Was it the brilliant William Gibson or the visionary Argentinian genius Jorge Luis Borges (a KFR fave — if you like Grant Morrison, read this) who predicted the internet?

Recently, a number of people have started leaning towards the latter.

Yet a growing number of contemporary commentators — whether literature professors or cultural critics like Umberto Eco — have concluded that Borges uniquely, bizarrely, prefigured the World Wide Web. One recent book, “Borges 2.0: From Text to Virtual Worlds” by Perla Sassón-Henry, explores the connections between the decentralized Internet of YouTube, blogs and Wikipedia — the so-called Internet 2.0 — and Borges’s stories, which “make the reader an active participant.” Ms. Sassón-Henry, an associate professor in the language studies department of the United States Naval Academy, describes Borges as “from the Old World with a futuristic vision.” Another work, a collection of essays on the topic from Bucknell University Press, has the provocative title “Cy-Borges” and is expected to appear this year.
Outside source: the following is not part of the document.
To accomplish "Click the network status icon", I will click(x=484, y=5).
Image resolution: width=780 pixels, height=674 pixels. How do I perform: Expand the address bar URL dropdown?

Among the scores of Borges stories, a core group — including “Funes the Memorious,” “The Library of Babel” and “Tlön, Uqbar, Orbis Tertius” — first appeared in the United States as “Labyrinths” in the early 1960s. With their infinite libraries and unforgetting men, collaborative encyclopedias and virtual worlds conjured up from the printed page and portals that watch over the entire planet, these stories (along with a few others like “The Aleph”) have become a canon for those at the intersection of new technology and literature.